▶ **Data provided**
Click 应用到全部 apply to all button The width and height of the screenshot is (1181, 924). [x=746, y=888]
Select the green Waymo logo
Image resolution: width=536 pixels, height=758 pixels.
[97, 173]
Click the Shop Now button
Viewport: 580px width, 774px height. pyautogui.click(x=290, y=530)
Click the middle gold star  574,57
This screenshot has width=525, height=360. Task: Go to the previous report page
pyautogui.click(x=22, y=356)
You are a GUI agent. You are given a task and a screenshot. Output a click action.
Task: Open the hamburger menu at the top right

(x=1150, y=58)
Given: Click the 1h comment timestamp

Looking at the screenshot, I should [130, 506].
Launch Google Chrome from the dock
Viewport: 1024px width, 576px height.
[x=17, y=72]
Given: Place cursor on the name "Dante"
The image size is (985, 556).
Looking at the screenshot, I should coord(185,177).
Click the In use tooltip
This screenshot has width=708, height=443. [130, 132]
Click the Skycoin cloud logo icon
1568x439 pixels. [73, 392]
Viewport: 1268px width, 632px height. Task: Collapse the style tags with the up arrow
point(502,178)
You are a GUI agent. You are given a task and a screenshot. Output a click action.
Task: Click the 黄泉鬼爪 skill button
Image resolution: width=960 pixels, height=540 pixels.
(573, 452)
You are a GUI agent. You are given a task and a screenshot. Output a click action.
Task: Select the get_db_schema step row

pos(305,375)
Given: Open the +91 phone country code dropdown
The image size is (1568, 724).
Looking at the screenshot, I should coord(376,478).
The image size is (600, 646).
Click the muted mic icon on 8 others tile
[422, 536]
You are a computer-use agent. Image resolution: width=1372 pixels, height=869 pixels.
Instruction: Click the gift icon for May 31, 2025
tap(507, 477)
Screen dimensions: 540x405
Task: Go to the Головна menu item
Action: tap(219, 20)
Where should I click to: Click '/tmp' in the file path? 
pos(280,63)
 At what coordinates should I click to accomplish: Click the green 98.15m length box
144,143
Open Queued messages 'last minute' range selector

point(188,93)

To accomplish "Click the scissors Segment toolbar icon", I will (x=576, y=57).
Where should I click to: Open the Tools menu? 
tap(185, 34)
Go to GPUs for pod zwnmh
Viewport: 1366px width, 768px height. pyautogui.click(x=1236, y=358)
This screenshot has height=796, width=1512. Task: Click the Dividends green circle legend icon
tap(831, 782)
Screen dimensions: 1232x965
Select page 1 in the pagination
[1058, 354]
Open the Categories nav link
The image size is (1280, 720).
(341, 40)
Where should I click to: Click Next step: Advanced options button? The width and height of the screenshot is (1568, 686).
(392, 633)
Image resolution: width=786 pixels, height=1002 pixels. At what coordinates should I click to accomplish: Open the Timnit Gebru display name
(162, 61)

▶ **What you have to do**
Each record above has to be set down again, exactly and completely.

▶ **Solution below**
Click 应用到全部 apply to all button The width and height of the screenshot is (1181, 924). [x=746, y=888]
Select the green Waymo logo
Image resolution: width=536 pixels, height=758 pixels.
[97, 173]
Click the Shop Now button
Viewport: 580px width, 774px height. pyautogui.click(x=290, y=530)
Click the middle gold star  574,57
This screenshot has width=525, height=360. Task: Go to the previous report page
pyautogui.click(x=22, y=356)
You are a GUI agent. You are given a task and a screenshot. Output a click action.
Task: Open the hamburger menu at the top right

(x=1150, y=58)
Given: Click the 1h comment timestamp

Looking at the screenshot, I should [130, 506].
Launch Google Chrome from the dock
Viewport: 1024px width, 576px height.
[x=17, y=72]
Given: Place cursor on the name "Dante"
The image size is (985, 556).
Looking at the screenshot, I should coord(185,177).
Click the In use tooltip
This screenshot has width=708, height=443. [130, 132]
Click the Skycoin cloud logo icon
1568x439 pixels. [73, 392]
Viewport: 1268px width, 632px height. Task: Collapse the style tags with the up arrow
point(502,178)
You are a GUI agent. You are given a task and a screenshot. Output a click action.
Task: Click the 黄泉鬼爪 skill button
Image resolution: width=960 pixels, height=540 pixels.
(573, 452)
You are a GUI agent. You are given a task and a screenshot. Output a click action.
Task: Select the get_db_schema step row

pos(305,375)
Given: Open the +91 phone country code dropdown
The image size is (1568, 724).
Looking at the screenshot, I should coord(376,478).
The image size is (600, 646).
Click the muted mic icon on 8 others tile
[422, 536]
You are a computer-use agent. Image resolution: width=1372 pixels, height=869 pixels.
Instruction: Click the gift icon for May 31, 2025
tap(507, 477)
Screen dimensions: 540x405
Task: Go to the Головна menu item
Action: tap(219, 20)
Where should I click to: Click '/tmp' in the file path? 
pos(280,63)
 At what coordinates should I click to accomplish: Click the green 98.15m length box
144,143
Open Queued messages 'last minute' range selector

point(188,93)

To accomplish "Click the scissors Segment toolbar icon", I will (x=576, y=57).
Where should I click to: Open the Tools menu? 
tap(185, 34)
Go to GPUs for pod zwnmh
Viewport: 1366px width, 768px height. pyautogui.click(x=1236, y=358)
This screenshot has height=796, width=1512. Task: Click the Dividends green circle legend icon
tap(831, 782)
Screen dimensions: 1232x965
Select page 1 in the pagination
[1058, 354]
Open the Categories nav link
The image size is (1280, 720).
(341, 40)
Where should I click to: Click Next step: Advanced options button? The width and height of the screenshot is (1568, 686).
(392, 633)
Image resolution: width=786 pixels, height=1002 pixels. At what coordinates should I click to accomplish: Open the Timnit Gebru display name
(162, 61)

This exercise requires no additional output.